ACARS is used to routinely download flight data to the airline operating the aircraft.
Philip Baum, the editor of Aviation Security International Magazine, told the BBC that technical failure could not be ruled out.
"There was smoke reported in the aircraft lavatory, then smoke in the avionics bay, and over a period of three minutes the aircraft's systems shut down, so you know,
that's starting to indicate that it probably wasn't a hijack, it probably wasn't a struggle in the cockpit, it's more likely a fire on board.
"Now whether that was a technical fire, a short circuit, or whether it was because a bomb went off on board, we don't know," he added.
Greece earlier said that radar showed the Airbus A320 had made two sharp turns and dropped more than 25,000ft (7,620m) before plunging into the sea.

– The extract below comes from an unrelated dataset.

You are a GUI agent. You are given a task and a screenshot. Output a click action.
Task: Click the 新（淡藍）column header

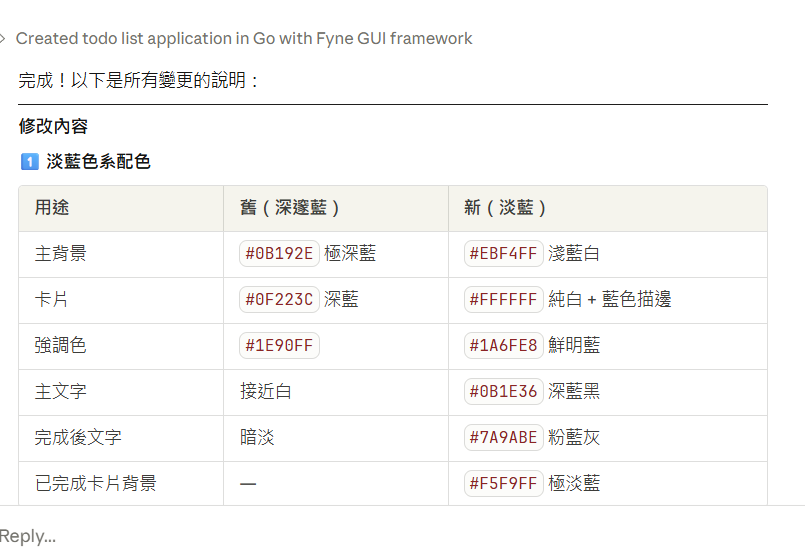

Debris and body parts were found on Friday by teams searching for the wreckage of the Airbus320, Greek and Egyptian officials said.
Items including seats and luggage have also been retrieved by Egyptian search crews.
The debris was discovered about 290km (180 miles) north of Alexandria, the Egyptian military said.
The focus of the investigation
European Space Agency satellites spotted an oil slick in the area where the flight had vanished — but the organisation said there was no guarantee it was from the plane.
The search is now focused on finding the plane's flight recorders, the Associated Press news agency reports.
Egyptian President Abdel Fattah al-Sisi has expressed his "utmost sadness and regret" at the crash.
Egypt has said the plane was more likely to have been brought down by a terrorist act than a technical fault.
However, there has been "absolutely no indication" so far as to why the plane came down, French Foreign Minister Jean-Marc Ayrault said on Friday.
What do we know about what happened?
Three investigators from the French air accident investigation bureau, along with a technical adviser from Airbus, have joined the Egyptian inquiry.
The BBC has learned the plane that disappeared was forced to make an emergency landing in 2013 after the pilot noticed the engine overheating, but an official report said the defect had been repaired.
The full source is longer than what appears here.